About Mairead’s project

Acyclovir, Citizen Science, and the Reach of HIV/AIDS Activism

My project consists of archival research for my current book project, Herpes: A Cultural Biography, which explores the cultural history of herpes simplex virus (HSV) from the early 1980s to the present. This project uses the herpes virus as a case study for elucidating changes to our understanding of sexual health in the post-AIDS climate and the effects of these changes on the lives of sexually and racially marginalized individuals and communities.

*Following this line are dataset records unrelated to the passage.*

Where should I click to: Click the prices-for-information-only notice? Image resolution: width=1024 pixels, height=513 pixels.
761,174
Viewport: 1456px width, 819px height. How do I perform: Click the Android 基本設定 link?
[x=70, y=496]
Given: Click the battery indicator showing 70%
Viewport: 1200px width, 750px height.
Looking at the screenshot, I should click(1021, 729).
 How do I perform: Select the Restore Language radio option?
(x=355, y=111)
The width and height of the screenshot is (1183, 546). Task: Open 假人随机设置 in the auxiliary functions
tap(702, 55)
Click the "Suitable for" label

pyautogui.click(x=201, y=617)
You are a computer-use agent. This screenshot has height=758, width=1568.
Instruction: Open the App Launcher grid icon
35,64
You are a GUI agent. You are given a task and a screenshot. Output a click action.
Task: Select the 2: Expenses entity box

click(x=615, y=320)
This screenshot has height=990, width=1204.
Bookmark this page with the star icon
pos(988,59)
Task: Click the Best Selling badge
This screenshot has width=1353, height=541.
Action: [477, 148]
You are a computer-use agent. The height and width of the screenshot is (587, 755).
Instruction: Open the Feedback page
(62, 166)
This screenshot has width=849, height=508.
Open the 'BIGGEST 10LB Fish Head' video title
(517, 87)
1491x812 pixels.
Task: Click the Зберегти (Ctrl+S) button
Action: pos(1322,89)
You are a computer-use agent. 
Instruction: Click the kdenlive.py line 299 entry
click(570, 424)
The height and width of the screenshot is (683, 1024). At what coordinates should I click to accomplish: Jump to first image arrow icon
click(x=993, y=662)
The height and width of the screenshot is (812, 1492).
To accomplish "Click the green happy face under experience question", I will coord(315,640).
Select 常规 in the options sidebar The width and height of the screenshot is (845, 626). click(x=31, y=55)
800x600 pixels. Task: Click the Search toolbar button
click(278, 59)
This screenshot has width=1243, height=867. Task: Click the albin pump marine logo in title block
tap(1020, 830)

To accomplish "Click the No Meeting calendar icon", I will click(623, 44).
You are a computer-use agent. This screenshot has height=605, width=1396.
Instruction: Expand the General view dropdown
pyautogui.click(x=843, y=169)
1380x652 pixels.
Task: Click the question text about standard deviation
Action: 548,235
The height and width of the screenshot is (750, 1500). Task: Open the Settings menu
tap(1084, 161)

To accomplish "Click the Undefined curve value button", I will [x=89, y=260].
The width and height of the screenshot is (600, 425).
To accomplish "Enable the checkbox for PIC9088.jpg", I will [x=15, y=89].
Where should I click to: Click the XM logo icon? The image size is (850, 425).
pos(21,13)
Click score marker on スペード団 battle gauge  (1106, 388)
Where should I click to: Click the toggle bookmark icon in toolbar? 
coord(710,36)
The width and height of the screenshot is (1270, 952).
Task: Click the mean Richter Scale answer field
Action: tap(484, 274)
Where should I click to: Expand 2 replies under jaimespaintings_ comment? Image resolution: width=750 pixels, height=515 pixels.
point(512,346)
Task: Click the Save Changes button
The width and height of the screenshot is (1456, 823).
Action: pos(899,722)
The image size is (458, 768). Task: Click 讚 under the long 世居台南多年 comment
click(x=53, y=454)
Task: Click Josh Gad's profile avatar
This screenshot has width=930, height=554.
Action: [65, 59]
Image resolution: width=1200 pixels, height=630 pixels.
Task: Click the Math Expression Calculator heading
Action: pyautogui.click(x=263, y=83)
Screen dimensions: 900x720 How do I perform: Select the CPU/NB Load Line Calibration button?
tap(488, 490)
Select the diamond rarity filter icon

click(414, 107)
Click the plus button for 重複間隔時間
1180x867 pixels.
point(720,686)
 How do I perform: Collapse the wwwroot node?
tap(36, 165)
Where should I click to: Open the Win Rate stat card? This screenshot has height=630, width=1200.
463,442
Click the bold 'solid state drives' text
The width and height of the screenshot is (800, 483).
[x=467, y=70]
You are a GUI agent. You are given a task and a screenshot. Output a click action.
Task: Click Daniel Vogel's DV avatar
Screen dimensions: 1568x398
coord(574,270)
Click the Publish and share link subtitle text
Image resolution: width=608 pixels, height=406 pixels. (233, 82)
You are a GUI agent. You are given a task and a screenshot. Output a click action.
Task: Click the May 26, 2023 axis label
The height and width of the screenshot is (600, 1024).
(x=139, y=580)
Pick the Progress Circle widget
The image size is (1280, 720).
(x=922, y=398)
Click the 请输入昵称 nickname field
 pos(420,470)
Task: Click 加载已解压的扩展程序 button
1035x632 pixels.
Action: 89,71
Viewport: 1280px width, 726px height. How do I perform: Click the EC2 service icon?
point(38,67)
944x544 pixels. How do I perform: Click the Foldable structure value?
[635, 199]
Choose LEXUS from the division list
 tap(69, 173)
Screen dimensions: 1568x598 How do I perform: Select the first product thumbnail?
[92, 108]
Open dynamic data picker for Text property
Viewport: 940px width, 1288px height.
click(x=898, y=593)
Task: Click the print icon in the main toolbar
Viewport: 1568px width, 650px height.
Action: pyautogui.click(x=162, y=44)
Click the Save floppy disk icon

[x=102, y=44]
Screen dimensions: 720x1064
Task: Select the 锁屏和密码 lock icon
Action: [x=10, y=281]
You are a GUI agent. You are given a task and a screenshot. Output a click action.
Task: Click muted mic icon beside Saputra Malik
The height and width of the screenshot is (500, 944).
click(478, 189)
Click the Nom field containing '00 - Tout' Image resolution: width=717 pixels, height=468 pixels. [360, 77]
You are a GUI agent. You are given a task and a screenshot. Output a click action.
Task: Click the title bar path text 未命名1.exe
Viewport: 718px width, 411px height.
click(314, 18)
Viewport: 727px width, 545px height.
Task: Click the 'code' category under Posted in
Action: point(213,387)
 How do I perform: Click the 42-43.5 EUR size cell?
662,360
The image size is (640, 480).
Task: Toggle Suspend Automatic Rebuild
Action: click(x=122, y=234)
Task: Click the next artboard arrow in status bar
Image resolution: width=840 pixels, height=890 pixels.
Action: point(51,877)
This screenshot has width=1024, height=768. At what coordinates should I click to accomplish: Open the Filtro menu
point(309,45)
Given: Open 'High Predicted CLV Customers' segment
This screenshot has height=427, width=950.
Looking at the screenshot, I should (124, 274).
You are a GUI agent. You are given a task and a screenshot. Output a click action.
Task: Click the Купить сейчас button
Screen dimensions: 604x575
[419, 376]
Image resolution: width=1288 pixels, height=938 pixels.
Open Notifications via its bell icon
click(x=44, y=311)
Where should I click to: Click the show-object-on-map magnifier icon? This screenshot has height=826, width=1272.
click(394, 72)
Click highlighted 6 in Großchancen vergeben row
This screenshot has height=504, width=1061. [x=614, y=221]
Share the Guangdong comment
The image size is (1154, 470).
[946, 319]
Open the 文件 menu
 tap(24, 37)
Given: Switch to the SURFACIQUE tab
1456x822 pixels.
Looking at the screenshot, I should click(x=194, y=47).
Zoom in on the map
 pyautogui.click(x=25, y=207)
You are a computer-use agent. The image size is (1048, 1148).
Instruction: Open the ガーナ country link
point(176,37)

For my work at UCSF, I will focus on understanding the stakeholders and affective rhetoric generated in the development and dissemination of the drug acyclovir, the first antiviral drug ever patented and the primary treatment for HSV. My primary data sources include the No More Silence dataset, the American Sexual Health Association newsletter, The Helper, and transcripts from the FDA’s 1994 hearing on over-the-counter herpes medication. This research will support a central chapter of my book and potentially lead to a publicly available digital resource to orient people affected by herpes to its history of stigma and stigmatization.